Required actions:
1: In the review of 2016 7th Circuit employment law decisions, what percentage of the 27 employment law summary judgments on appeal were affirmed?
2: List every statute or body of law that the review of 2016 7th Circuit employment law decisions names as a basis for the claims in the 27 cases.

Reading text:
- Opening Delimiter -

7th Circuit Employment Law Decisions: 2016 Year in Review

Here is a look back at 2016 7th Circuit employment law decisions, including significant trends and changes in employment law in the 7th Circuit, as well as a tally of decisions affirming and reversing summary judgments in employment law cases.  Notably, in 2016, the 7th Circuit affirmed orders of summary judgment in 22 employment law cases, but reversed orders of summary judgment in only 5 employment law cases (10 calendar days remain, so the numbers may change).  But as of this date the ratio is 4.4/1, i.e., 4.4 summary judgments were affirmed for every 1 summary judgment that was reversed.  Put another way, of the 27 employment law summary judgments on appeal to the 7th Circuit in 2016, 81.5% were affirmed, while 18.5% were reversed.  The 27 cases include employment discrimination, harassment, failure-to-accommodate, and retaliation claims under Title VII of the Civil Rights Act of 1964, the Age Discrimination in Employment Act, the Americans with Disabilities Act, the Family and Medical Leave Act, the Rehabilitation Act, Section 1981, the Illinois Human Rights Act, and Illinois common law.

The 5 reversals involved the following types of claims: (1) retaliation under Title VII and the Illinois Human Rights Act; (2) disability/failure to accommodate under the Rehabilitation Act (applying ADA caselaw); (3) ethnicity discrimination under Section 1981 and the Illinois Human Rights Act; (4) Illinois common law workers' compensation retaliatory discharge; and (5) reverse discrimination under Title VII and Section 1981.  The commonality, if there is one, is that there was enough evidence in each case to raise a doubt about the employer's motivation, such that a reasonable jury could find that the adverse employment action was motivated by the employee's protected class, protected activity, or other prohibited factor.

- Closing Delimiter -

Material provided:

- Opening Delimiter -

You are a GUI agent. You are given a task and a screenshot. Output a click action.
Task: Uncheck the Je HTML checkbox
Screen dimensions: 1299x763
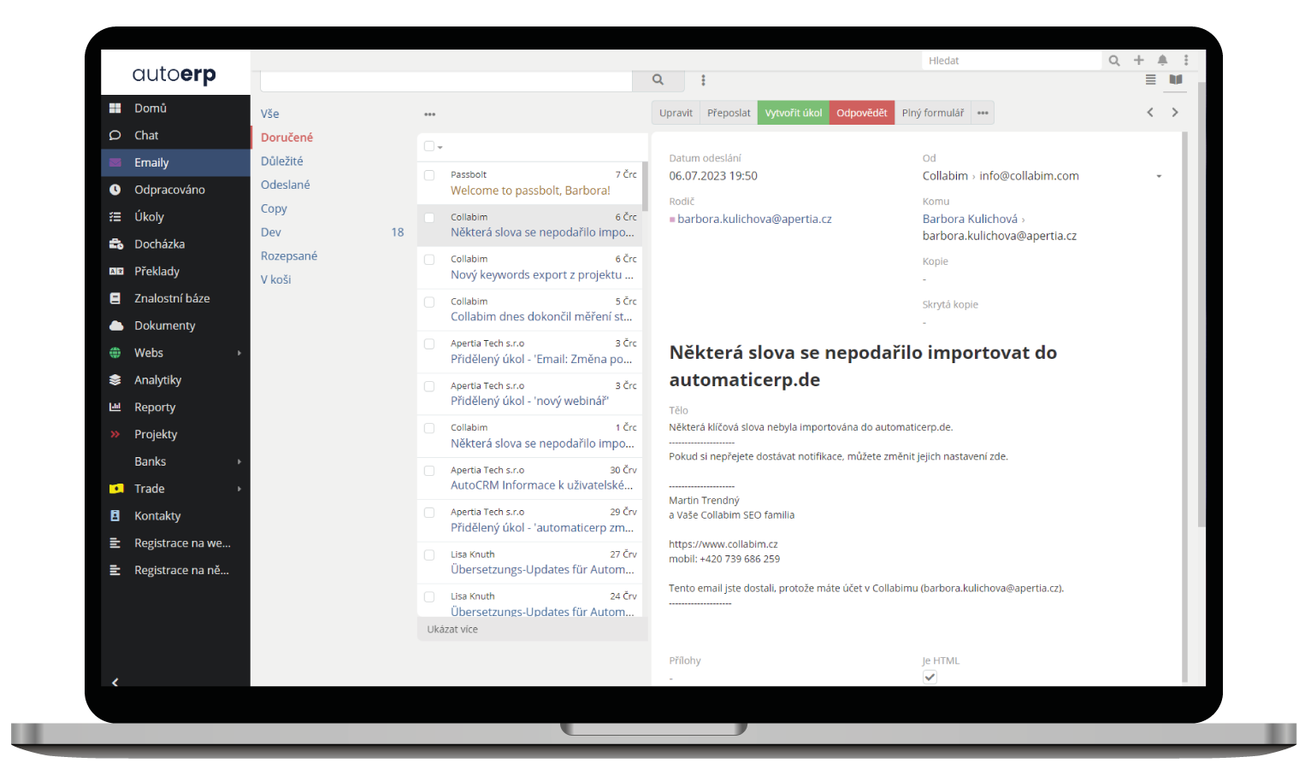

- Closing Delimiter -

Answer list:
1: 81.5%

2:
- Title VII of the Civil Rights Act of 1964
- the Age Discrimination in Employment Act
- the Americans with Disabilities Act
- the Family and Medical Leave Act
- the Rehabilitation Act
- Section 1981
- the Illinois Human Rights Act
- Illinois common law